The dam was the last stage in the Dnieper cascade development, commissioned in 1959. It served principally for hydropower, irrigation water supply, and navigation.
According to sources close to the site, explosives were detonated on 6 June inside the powerhouse building, and the opinion in the region is that this act of terrorism was in response to Ukraine’s planned counter-offensive against the occupying Russian troops in the region.
The power station has been completely destroyed, and it has been estimated that reconstruction of the dam and plant will take at least five years, at a cost of about US$ 1 billion. The plant had been equipped with six units, and average generation had been 1.4 TWh/year.
The Kakhovka scheme was described in a paper in H&D Issue 2, 2021, in the context of a planned upgrade to the scheme, which was to involve the addition of four new generating, units totalling 250 MW of capacity.
H&D was told on 6 June that an additional danger now is that the (occupied) areas around the dam and powerhouse are heavily mined, and the floodwaters from the dam breach risk to detonate these.
The normal maximum reservoir level at the dam had been 16.5 m, but on the day before the disaster, the occupying forces had raised this to 17.5 m. After the initial breach, the maximum flow rate reached 21 400 m3/s; by 7 June this had begun to decrease.

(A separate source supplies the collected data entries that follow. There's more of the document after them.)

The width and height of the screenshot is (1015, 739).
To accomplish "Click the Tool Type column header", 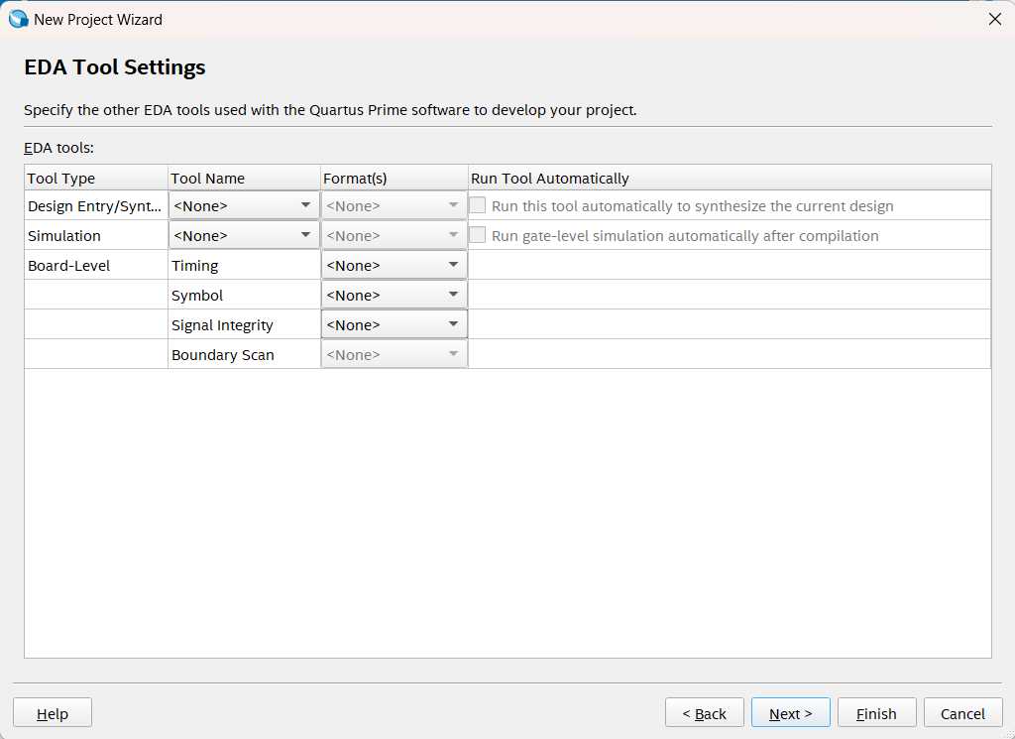I will [96, 179].
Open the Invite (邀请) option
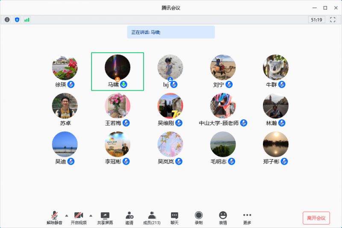 click(129, 218)
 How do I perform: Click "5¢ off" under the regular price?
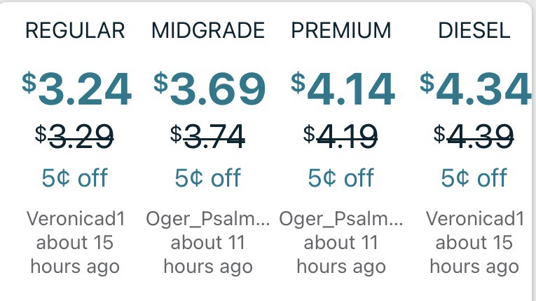pos(75,178)
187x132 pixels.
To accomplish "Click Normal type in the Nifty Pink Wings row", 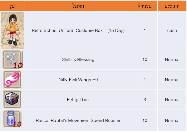I will [172, 80].
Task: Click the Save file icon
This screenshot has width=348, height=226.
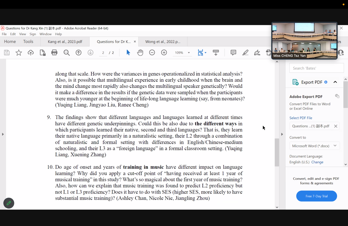Action: [x=7, y=52]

It was estimated on 7 June that the flooding would take three to four days to begin to subside, but before that the Antonovsky Bridge at Kherson was likely to be destroyed, and the port and dock area flooded. Also the right tributary of the Dnieper Ingulets would be likely to burst its banks.
Prompt evacuation procedures were effective in the 80 nearby settlements, with a population of around 16 000, and no deaths had been reported by 7 June, although casualties could not be ruled out, according to the National Security and Defence Council.

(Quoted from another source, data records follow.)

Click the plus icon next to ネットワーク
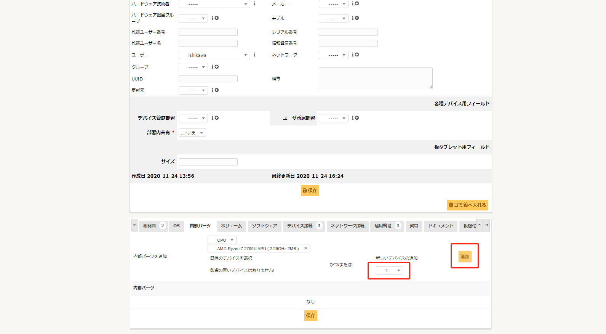The height and width of the screenshot is (334, 606). tap(357, 55)
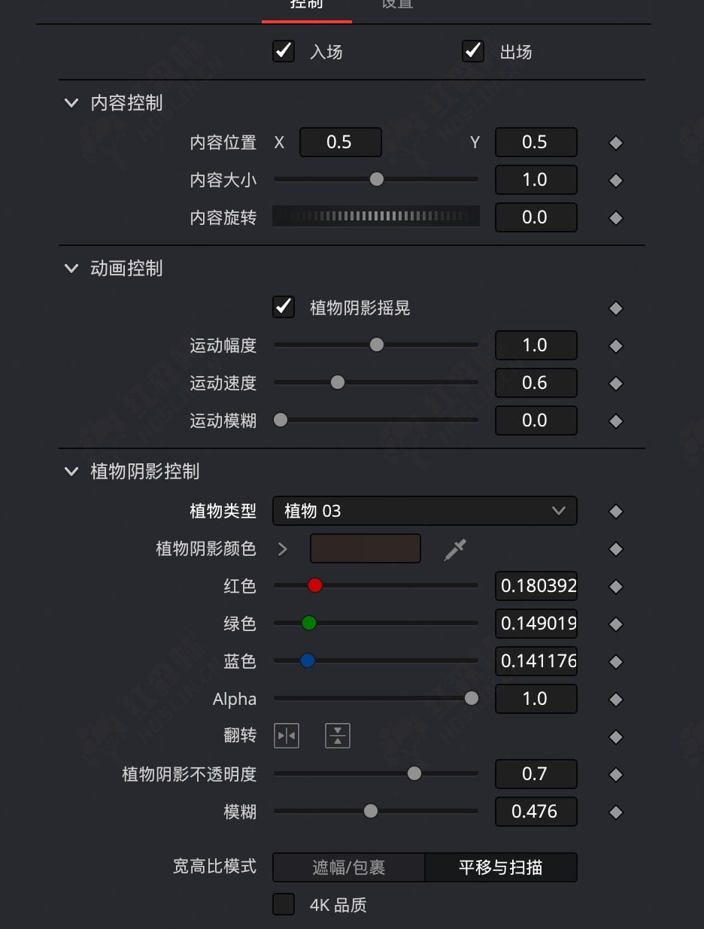Add keyframe for 内容位置
The image size is (704, 929).
pyautogui.click(x=616, y=143)

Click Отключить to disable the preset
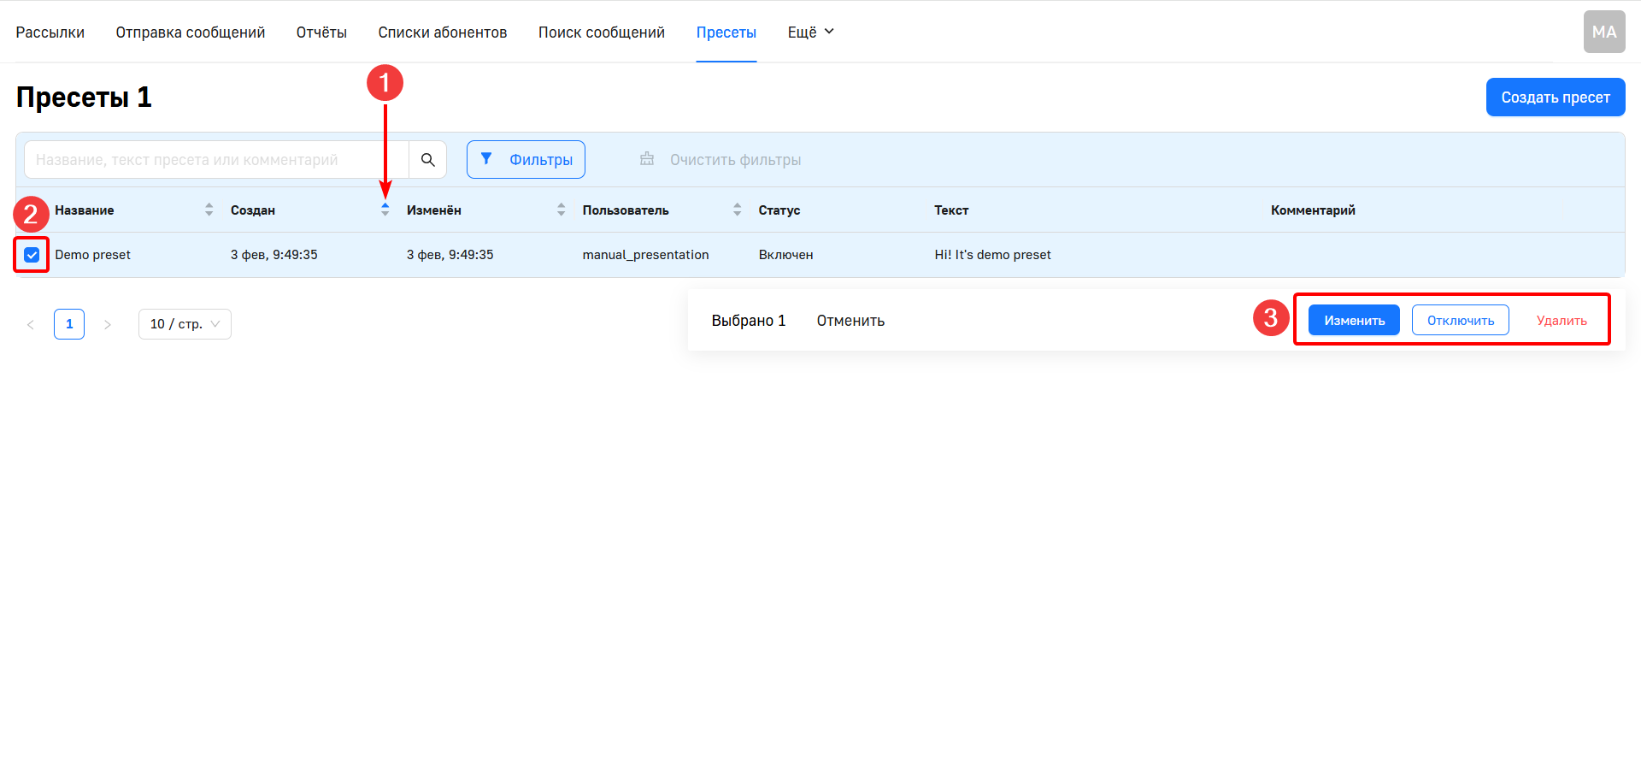tap(1460, 321)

However the ecological and economic damage is huge. There are significant animal casualties across the region, and the zoo was completely destroyed. The loss of irrigated land in the southern regions of Zaporozhye, Dniepropetrovsk and Kherson will lead to a 14 per cent decrease in export potential of Ukrainian wheat. More than 200 000 residents in the area will be without drinking water, and the sewerage network has been destroyed, along with medical and food production facilities. Polluted water is reaching the Black sea.
It is expected that the most severe consequences of the flood will be on the left bank of the Dnieper (currently controlled by Russia). As we went to press, it was foreseen that in three to four days, the flood waters would spill into the Bug river, and could reach the city of Nikolaev. It was also predicted that 50 hours after the dam break, the Kinburn Spit, the isthmus behind the Dnieper Delta, would be completely flooded.
Kakhovka reservoir provided cooling water to the (occupied) Zaporozhye nuclear plant. While no immediate threat to the plant was reported, power to it from external forces has been cut, as well as regular radiation monitoring and emergency response measures, and communications with regulators. According to the Geneva Convention, destruction of a dam with explosives constitutes a war crime.